■ Problem to solve: Please restate each entry that appears below word for word, without its pictures.

■ Given data:

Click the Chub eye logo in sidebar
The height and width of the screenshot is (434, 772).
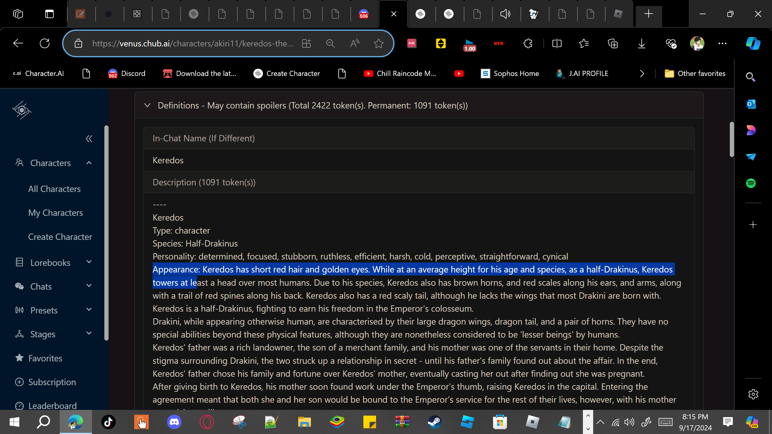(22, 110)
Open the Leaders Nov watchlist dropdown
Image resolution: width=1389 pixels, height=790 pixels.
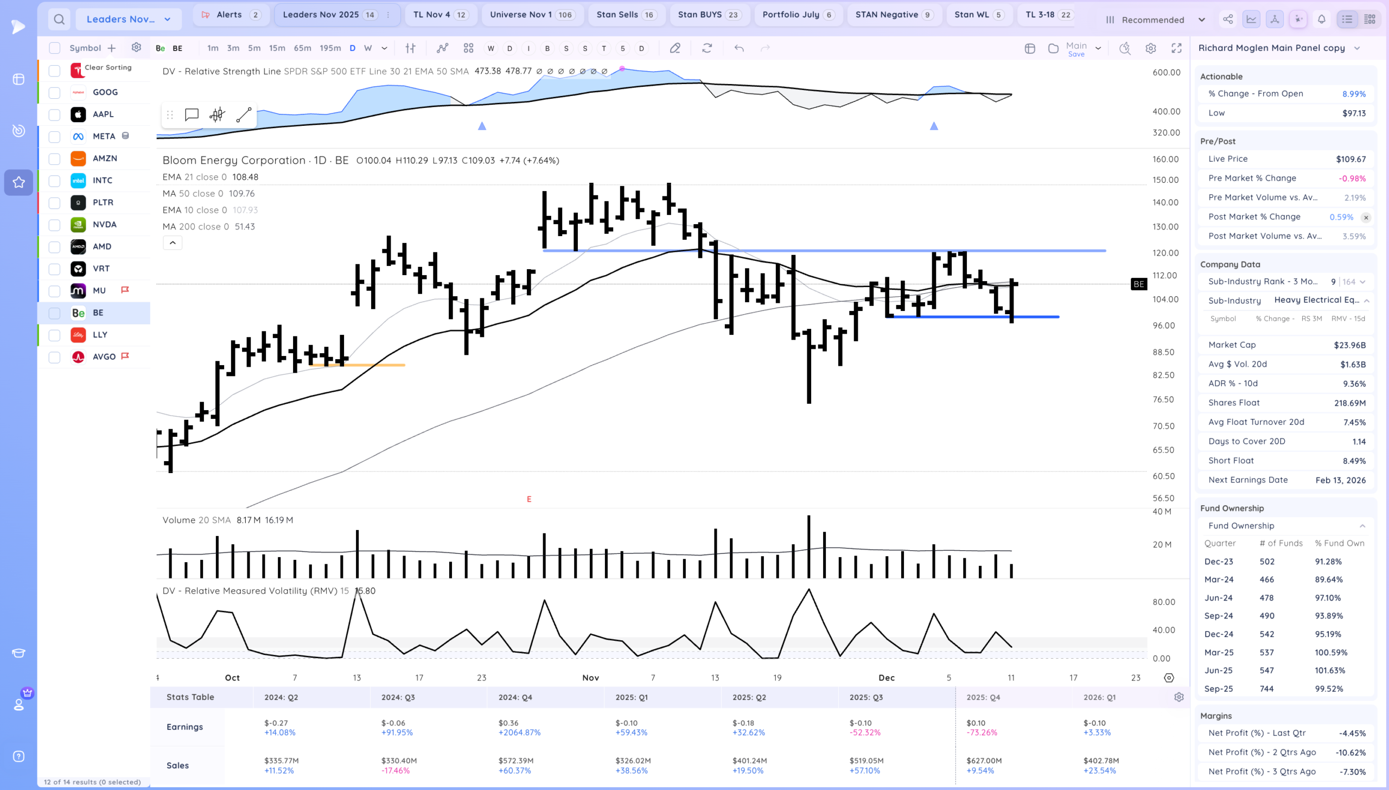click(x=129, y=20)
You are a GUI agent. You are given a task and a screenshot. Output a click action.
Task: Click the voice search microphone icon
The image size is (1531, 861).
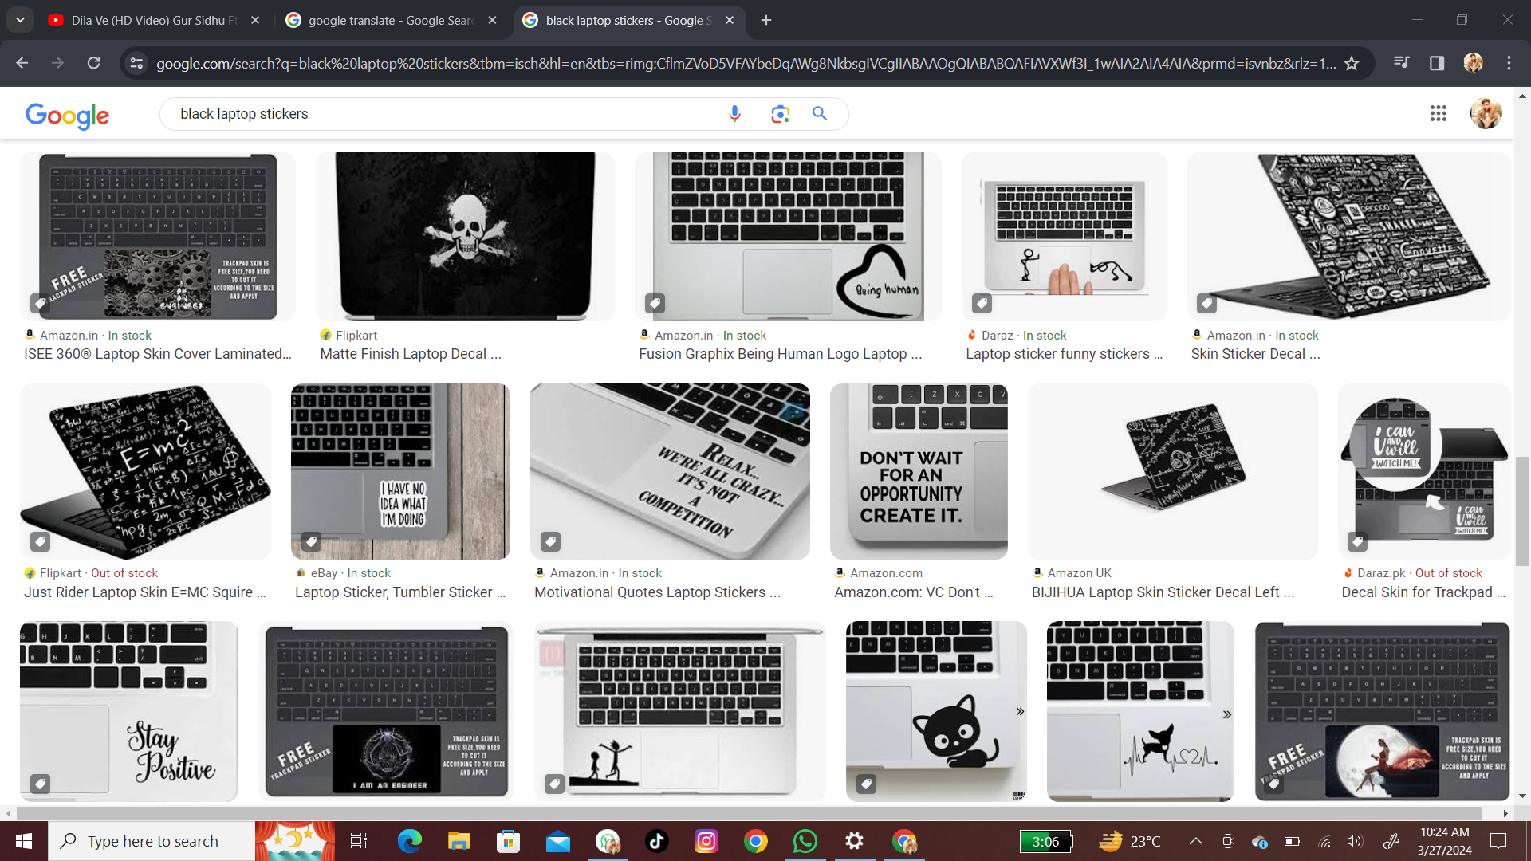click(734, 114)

■ Answer to the problem:
Click the Chub eye logo in sidebar
The height and width of the screenshot is (434, 772).
(22, 110)
Open the Leaders Nov watchlist dropdown
Image resolution: width=1389 pixels, height=790 pixels.
click(x=129, y=20)
You are a GUI agent. You are given a task and a screenshot. Output a click action.
Task: Click the voice search microphone icon
The image size is (1531, 861).
click(734, 114)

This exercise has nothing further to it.